(Data listing)
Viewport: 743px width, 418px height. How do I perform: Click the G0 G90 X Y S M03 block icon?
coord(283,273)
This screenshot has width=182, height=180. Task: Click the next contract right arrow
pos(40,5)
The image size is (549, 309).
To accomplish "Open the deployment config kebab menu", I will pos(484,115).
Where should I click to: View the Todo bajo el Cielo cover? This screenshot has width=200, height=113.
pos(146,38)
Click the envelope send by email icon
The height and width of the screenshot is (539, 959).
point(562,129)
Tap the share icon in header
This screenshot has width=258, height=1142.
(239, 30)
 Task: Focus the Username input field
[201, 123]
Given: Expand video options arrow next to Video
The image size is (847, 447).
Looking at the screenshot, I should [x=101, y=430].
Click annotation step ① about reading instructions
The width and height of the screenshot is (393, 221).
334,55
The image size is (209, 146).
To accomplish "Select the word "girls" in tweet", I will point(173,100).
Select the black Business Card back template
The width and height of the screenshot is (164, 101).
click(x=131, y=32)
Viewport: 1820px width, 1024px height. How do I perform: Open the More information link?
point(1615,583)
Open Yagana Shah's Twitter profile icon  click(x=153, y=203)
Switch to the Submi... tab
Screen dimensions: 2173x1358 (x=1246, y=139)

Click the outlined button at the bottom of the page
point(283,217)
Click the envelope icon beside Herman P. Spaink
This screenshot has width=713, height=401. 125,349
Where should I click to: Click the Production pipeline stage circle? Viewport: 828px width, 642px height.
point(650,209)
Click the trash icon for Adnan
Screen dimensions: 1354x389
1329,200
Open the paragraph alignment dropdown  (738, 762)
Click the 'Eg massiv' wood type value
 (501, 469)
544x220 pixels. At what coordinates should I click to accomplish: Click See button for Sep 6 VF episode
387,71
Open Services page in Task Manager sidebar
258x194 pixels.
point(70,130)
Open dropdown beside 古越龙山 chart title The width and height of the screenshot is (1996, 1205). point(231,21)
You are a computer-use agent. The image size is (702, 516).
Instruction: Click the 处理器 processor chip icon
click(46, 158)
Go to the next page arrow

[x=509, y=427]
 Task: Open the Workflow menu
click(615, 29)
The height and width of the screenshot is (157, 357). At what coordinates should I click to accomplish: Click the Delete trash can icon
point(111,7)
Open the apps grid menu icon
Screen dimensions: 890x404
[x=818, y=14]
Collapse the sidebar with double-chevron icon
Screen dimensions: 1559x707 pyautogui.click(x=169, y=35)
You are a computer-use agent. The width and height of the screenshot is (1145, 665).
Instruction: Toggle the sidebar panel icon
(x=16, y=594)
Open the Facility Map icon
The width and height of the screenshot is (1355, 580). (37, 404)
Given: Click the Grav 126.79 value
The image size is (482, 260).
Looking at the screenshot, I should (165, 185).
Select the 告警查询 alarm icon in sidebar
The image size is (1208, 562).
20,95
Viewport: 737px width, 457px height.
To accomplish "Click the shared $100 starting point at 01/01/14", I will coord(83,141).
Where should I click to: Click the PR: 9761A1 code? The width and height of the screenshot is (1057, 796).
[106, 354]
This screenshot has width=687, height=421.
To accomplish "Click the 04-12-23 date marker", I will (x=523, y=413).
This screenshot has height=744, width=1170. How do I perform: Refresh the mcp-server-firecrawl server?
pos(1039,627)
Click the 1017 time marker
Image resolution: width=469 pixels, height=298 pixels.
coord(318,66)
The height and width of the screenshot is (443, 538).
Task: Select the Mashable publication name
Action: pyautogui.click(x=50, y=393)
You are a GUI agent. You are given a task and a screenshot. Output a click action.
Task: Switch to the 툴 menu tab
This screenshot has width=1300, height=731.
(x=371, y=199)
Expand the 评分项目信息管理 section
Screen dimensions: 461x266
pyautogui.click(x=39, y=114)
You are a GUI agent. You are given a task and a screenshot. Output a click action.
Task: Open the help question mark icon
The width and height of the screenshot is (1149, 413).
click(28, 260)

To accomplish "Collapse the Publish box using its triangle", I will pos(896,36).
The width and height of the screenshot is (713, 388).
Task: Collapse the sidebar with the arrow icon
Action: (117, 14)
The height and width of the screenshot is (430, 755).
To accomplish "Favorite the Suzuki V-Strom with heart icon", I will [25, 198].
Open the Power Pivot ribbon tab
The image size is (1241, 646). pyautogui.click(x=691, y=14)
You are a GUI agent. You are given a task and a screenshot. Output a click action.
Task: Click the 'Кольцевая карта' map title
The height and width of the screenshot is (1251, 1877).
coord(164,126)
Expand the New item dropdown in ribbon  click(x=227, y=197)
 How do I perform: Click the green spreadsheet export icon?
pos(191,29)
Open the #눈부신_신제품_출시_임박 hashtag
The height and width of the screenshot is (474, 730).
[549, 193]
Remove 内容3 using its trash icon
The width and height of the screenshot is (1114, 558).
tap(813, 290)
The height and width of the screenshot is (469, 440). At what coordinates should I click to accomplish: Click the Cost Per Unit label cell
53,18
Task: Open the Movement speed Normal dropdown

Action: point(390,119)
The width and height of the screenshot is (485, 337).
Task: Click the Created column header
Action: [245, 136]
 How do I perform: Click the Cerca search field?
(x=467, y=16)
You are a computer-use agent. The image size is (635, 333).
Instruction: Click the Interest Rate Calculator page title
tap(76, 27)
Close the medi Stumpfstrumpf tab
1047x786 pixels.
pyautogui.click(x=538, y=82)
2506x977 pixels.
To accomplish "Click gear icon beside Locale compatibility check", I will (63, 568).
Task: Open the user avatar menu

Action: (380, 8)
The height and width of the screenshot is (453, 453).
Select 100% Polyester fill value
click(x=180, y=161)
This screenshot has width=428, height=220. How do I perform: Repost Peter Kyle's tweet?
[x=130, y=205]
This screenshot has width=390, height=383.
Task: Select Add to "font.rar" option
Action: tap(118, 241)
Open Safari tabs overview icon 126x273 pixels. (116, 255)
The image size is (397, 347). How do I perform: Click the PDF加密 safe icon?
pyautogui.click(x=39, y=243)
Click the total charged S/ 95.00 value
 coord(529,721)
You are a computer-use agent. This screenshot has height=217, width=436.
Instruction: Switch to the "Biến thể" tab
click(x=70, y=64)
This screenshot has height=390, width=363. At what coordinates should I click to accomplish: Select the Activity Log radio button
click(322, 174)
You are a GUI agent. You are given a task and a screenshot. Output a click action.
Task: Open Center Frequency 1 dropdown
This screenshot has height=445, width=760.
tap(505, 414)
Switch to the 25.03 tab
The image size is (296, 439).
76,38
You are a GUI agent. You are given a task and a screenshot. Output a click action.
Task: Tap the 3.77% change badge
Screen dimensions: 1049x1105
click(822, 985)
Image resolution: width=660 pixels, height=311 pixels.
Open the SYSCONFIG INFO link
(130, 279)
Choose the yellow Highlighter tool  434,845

Your objective: Format the lines above as a JSON array of strings, one string per line, omitting blank lines.

Result:
[
  "Viewport: 743px width, 418px height. How do I perform: Click the G0 G90 X Y S M03 block icon?",
  "coord(283,273)",
  "This screenshot has width=182, height=180. Task: Click the next contract right arrow",
  "pos(40,5)",
  "The image size is (549, 309).",
  "To accomplish \"Open the deployment config kebab menu\", I will pos(484,115).",
  "Where should I click to: View the Todo bajo el Cielo cover? This screenshot has width=200, height=113.",
  "pos(146,38)",
  "Click the envelope send by email icon",
  "The height and width of the screenshot is (539, 959).",
  "point(562,129)",
  "Tap the share icon in header",
  "This screenshot has width=258, height=1142.",
  "(239, 30)",
  " Task: Focus the Username input field",
  "[201, 123]",
  "Given: Expand video options arrow next to Video",
  "The image size is (847, 447).",
  "Looking at the screenshot, I should [x=101, y=430].",
  "Click annotation step ① about reading instructions",
  "The width and height of the screenshot is (393, 221).",
  "334,55",
  "The image size is (209, 146).",
  "To accomplish \"Select the word \"girls\" in tweet\", I will point(173,100).",
  "Select the black Business Card back template",
  "The width and height of the screenshot is (164, 101).",
  "click(x=131, y=32)",
  "Viewport: 1820px width, 1024px height. How do I perform: Open the More information link?",
  "point(1615,583)",
  "Open Yagana Shah's Twitter profile icon  click(x=153, y=203)",
  "Switch to the Submi... tab",
  "Screen dimensions: 2173x1358 (x=1246, y=139)",
  "Click the outlined button at the bottom of the page",
  "point(283,217)",
  "Click the envelope icon beside Herman P. Spaink",
  "This screenshot has width=713, height=401. 125,349",
  "Where should I click to: Click the Production pipeline stage circle? Viewport: 828px width, 642px height.",
  "point(650,209)",
  "Click the trash icon for Adnan",
  "Screen dimensions: 1354x389",
  "1329,200",
  "Open the paragraph alignment dropdown  (738, 762)",
  "Click the 'Eg massiv' wood type value",
  " (501, 469)",
  "544x220 pixels. At what coordinates should I click to accomplish: Click See button for Sep 6 VF episode",
  "387,71",
  "Open Services page in Task Manager sidebar",
  "258x194 pixels.",
  "point(70,130)",
  "Open dropdown beside 古越龙山 chart title The width and height of the screenshot is (1996, 1205). point(231,21)",
  "You are a computer-use agent. The image size is (702, 516).",
  "Instruction: Click the 处理器 processor chip icon",
  "click(46, 158)",
  "Go to the next page arrow",
  "[x=509, y=427]",
  " Task: Open the Workflow menu",
  "click(615, 29)",
  "The height and width of the screenshot is (157, 357). At what coordinates should I click to accomplish: Click the Delete trash can icon",
  "point(111,7)",
  "Open the apps grid menu icon",
  "Screen dimensions: 890x404",
  "[x=818, y=14]",
  "Collapse the sidebar with double-chevron icon",
  "Screen dimensions: 1559x707 pyautogui.click(x=169, y=35)",
  "You are a computer-use agent. The width and height of the screenshot is (1145, 665).",
  "Instruction: Toggle the sidebar panel icon",
  "(x=16, y=594)",
  "Open the Facility Map icon",
  "The width and height of the screenshot is (1355, 580). (37, 404)",
  "Given: Click the Grav 126.79 value",
  "The image size is (482, 260).",
  "Looking at the screenshot, I should (165, 185).",
  "Select the 告警查询 alarm icon in sidebar",
  "The image size is (1208, 562).",
  "20,95",
  "Viewport: 737px width, 457px height.",
  "To accomplish \"Click the shared $100 starting point at 01/01/14\", I will coord(83,141).",
  "Where should I click to: Click the PR: 9761A1 code? The width and height of the screenshot is (1057, 796).",
  "[106, 354]",
  "This screenshot has width=687, height=421.",
  "To accomplish \"Click the 04-12-23 date marker\", I will (x=523, y=413).",
  "This screenshot has height=744, width=1170. How do I perform: Refresh the mcp-server-firecrawl server?",
  "pos(1039,627)",
  "Click the 1017 time marker",
  "Image resolution: width=469 pixels, height=298 pixels.",
  "coord(318,66)",
  "The height and width of the screenshot is (443, 538).",
  "Task: Select the Mashable publication name",
  "Action: pyautogui.click(x=50, y=393)",
  "You are a GUI agent. You are given a task and a screenshot. Output a click action.",
  "Task: Switch to the 툴 menu tab",
  "This screenshot has width=1300, height=731.",
  "(x=371, y=199)",
  "Expand the 评分项目信息管理 section",
  "Screen dimensions: 461x266",
  "pyautogui.click(x=39, y=114)",
  "You are a GUI agent. You are given a task and a screenshot. Output a click action.",
  "Task: Open the help question mark icon",
  "The width and height of the screenshot is (1149, 413).",
  "click(28, 260)",
  "To accomplish \"Collapse the Publish box using its triangle\", I will pos(896,36).",
  "The width and height of the screenshot is (713, 388).",
  "Task: Collapse the sidebar with the arrow icon",
  "Action: (117, 14)",
  "The height and width of the screenshot is (430, 755).",
  "To accomplish \"Favorite the Suzuki V-Strom with heart icon\", I will [25, 198].",
  "Open the Power Pivot ribbon tab",
  "The image size is (1241, 646). pyautogui.click(x=691, y=14)",
  "You are a GUI agent. You are given a task and a screenshot. Output a click action.",
  "Task: Click the 'Кольцевая карта' map title",
  "The height and width of the screenshot is (1251, 1877).",
  "coord(164,126)",
  "Expand the New item dropdown in ribbon  click(x=227, y=197)",
  " How do I perform: Click the green spreadsheet export icon?",
  "pos(191,29)",
  "Open the #눈부신_신제품_출시_임박 hashtag",
  "The height and width of the screenshot is (474, 730).",
  "[549, 193]",
  "Remove 内容3 using its trash icon",
  "The width and height of the screenshot is (1114, 558).",
  "tap(813, 290)",
  "The height and width of the screenshot is (469, 440). At what coordinates should I click to accomplish: Click the Cost Per Unit label cell",
  "53,18",
  "Task: Open the Movement speed Normal dropdown",
  "Action: point(390,119)",
  "The width and height of the screenshot is (485, 337).",
  "Task: Click the Created column header",
  "Action: [245, 136]",
  " How do I perform: Click the Cerca search field?",
  "(x=467, y=16)",
  "You are a computer-use agent. The image size is (635, 333).",
  "Instruction: Click the Interest Rate Calculator page title",
  "tap(76, 27)",
  "Close the medi Stumpfstrumpf tab",
  "1047x786 pixels.",
  "pyautogui.click(x=538, y=82)",
  "2506x977 pixels.",
  "To accomplish \"Click gear icon beside Locale compatibility check\", I will (63, 568).",
  "Task: Open the user avatar menu",
  "Action: (380, 8)",
  "The height and width of the screenshot is (453, 453).",
  "Select 100% Polyester fill value",
  "click(x=180, y=161)",
  "This screenshot has width=428, height=220. How do I perform: Repost Peter Kyle's tweet?",
  "[x=130, y=205]",
  "This screenshot has width=390, height=383.",
  "Task: Select Add to \"font.rar\" option",
  "Action: tap(118, 241)",
  "Open Safari tabs overview icon 126x273 pixels. (116, 255)",
  "The image size is (397, 347). How do I perform: Click the PDF加密 safe icon?",
  "pyautogui.click(x=39, y=243)",
  "Click the total charged S/ 95.00 value",
  " coord(529,721)",
  "You are a computer-use agent. This screenshot has height=217, width=436.",
  "Instruction: Switch to the \"Biến thể\" tab",
  "click(x=70, y=64)",
  "This screenshot has height=390, width=363. At what coordinates should I click to accomplish: Select the Activity Log radio button",
  "click(322, 174)",
  "You are a GUI agent. You are given a task and a screenshot. Output a click action.",
  "Task: Open Center Frequency 1 dropdown",
  "This screenshot has height=445, width=760.",
  "tap(505, 414)",
  "Switch to the 25.03 tab",
  "The image size is (296, 439).",
  "76,38",
  "You are a GUI agent. You are given a task and a screenshot. Output a click action.",
  "Task: Tap the 3.77% change badge",
  "Screen dimensions: 1049x1105",
  "click(822, 985)",
  "Image resolution: width=660 pixels, height=311 pixels.",
  "Open the SYSCONFIG INFO link",
  "(130, 279)",
  "Choose the yellow Highlighter tool  434,845"
]